You can use fresh chicken breast if you have it on hand, just make sure to cook it for 8 minutes rather than 13 minutes. I’d recommend chicken broth for your liquid to provide a better flavor, but water works great too. The best part of this recipe is how versatile it is. Season it will literally whatever you prefer. I did a basic salt, pepper, and Mrs. Dash type seasoning blend on this batch, but feel free to throw in chopped onion, minced garlic, paprika, oregano, italian seasoning, curry powder, fajita seasoning, the options are endless! Add the seasonings after its cooked and shredded too.
How to cook the chicken:
1-2 lbs. chicken breast, 1 cup liquid, seasonings of choice, and cook. So easy. Cook on high pressure for 13-16 minutes, and a five minutes natural release. My chicken breasts were more thick than usual so I cooked them for two minutes longer than the original recipe called for. If you have thinner breasts, 13 minutes should be a perfect amount of time.
How to shred the chicken:
Here’s a trick I saw somewhere on the internet. Rather than shredding with two forks, use a hand mixer with beater attachments and pulse a few times until desired chicken is shredded to your liking. Try this super quick hack to save you even more time. Drizzle a little olive oil before seasoning with additional spices of choice before serving or freezing.

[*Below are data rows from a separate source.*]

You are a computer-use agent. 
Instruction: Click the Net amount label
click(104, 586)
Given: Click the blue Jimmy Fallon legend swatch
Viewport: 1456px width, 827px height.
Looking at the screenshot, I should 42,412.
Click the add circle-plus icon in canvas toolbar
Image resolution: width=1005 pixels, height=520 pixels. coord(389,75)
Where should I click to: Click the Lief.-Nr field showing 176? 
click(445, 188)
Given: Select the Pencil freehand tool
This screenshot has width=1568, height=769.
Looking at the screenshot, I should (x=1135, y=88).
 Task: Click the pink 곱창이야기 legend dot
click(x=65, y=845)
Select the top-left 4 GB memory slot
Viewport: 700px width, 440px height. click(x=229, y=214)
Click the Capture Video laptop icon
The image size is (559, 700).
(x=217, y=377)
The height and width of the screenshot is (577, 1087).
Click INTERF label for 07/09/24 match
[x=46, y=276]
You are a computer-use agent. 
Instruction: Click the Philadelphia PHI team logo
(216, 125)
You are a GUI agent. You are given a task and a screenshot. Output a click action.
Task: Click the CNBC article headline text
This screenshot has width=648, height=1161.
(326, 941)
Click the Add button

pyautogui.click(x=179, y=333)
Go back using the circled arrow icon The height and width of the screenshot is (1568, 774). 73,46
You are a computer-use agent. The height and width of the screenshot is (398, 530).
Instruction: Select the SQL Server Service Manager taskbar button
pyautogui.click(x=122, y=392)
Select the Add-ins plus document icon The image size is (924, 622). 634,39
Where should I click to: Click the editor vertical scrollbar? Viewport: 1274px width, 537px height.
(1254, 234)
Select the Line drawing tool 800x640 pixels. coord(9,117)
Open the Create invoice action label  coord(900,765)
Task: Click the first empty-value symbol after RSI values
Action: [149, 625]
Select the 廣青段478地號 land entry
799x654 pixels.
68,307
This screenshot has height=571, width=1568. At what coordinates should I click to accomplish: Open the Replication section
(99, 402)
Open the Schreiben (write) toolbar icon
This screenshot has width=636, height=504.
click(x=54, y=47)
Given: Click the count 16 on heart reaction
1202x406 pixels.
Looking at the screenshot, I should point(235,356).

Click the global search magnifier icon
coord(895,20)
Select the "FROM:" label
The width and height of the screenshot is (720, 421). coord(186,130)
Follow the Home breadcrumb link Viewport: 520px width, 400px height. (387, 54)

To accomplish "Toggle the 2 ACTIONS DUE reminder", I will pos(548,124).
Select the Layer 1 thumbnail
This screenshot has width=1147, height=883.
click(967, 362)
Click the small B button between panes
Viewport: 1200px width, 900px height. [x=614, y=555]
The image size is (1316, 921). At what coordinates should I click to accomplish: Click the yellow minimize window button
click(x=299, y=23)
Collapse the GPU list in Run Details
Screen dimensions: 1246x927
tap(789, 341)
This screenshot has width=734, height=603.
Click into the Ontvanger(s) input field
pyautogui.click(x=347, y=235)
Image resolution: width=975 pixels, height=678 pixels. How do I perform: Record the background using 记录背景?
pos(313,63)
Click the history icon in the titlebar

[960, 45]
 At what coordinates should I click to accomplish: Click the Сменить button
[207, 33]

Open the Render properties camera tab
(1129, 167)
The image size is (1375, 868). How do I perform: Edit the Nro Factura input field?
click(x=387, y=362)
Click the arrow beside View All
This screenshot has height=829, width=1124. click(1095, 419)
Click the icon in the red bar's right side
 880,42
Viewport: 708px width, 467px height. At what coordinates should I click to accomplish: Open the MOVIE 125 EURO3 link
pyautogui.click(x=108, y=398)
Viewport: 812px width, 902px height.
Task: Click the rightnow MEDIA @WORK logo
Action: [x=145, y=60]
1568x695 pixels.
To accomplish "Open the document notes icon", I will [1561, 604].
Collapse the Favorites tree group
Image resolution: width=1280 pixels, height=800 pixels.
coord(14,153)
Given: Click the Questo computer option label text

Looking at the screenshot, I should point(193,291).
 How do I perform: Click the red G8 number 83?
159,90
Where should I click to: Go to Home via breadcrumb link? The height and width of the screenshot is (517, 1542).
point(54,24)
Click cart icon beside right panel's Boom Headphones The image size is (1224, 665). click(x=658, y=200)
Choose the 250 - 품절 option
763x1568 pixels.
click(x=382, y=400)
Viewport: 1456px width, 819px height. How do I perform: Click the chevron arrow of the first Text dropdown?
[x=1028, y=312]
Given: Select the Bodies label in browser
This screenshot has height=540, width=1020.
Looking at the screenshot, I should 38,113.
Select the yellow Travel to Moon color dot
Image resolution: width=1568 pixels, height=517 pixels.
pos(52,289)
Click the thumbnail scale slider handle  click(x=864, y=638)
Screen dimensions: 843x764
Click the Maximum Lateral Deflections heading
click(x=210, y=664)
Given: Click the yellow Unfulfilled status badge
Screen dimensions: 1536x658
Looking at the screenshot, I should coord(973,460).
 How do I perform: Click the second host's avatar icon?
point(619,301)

How to freeze the chicken:
I often make a big batch of this recipe, shred it with a hand mixer (pro tip!) and weigh out 1lb. portions in freezer bags to have on hand for future recipes. Soup, fajitas, stir-fry, or as a simple addition to a big bed of greens will be ready in 30 minutes or less with this quick recipe. I’d recommend thawing again in a small pot with a little extra liquid to restore the moisture. Sometimes it can turn out dry after freezing. Store the leftover chicken in the liquids for extra moist leftovers!
What are your favorite shredded chicken recipes? Drop it in the comments below!
Instant Pot Shredded Chicken
Equipment
- Pressure Cooker – Ninja Foodie or Instant Pot
- Hand mixer (optional)
- 2 forks
- measuring cups
Ingredients
- 4 lbs. fresh or frozen chicken breast
- 1 cup chicken or vegetable broth or water
- 1 tbsp seasoning blend of choice
- ½ tsp sea salt
- ½ tsp black pepper
Instructions
- Place chicken breast in the pressure cooker and top with broth/water, spices of choice, salt, and pepper.
- Place lid on pressure cooker and set to sealed position.
- Cook 8 minutes for fresh chicken breasts, or 13-15 minutes for frozen chicken breasts.
- Once done, allow for a 5-minute natural pressure release.
- After 5 minutes, do a quick release and make sure chicken is cooked through. Remove from instant pot and shred with a hand mixer for 15-20 seconds or pull apart with a fork.
- Season with additional salt, pepper, and spices if you prefer.
- If not serving immediately, allow to cool before freezing. Store leftovers in the fridge for 3-4 days.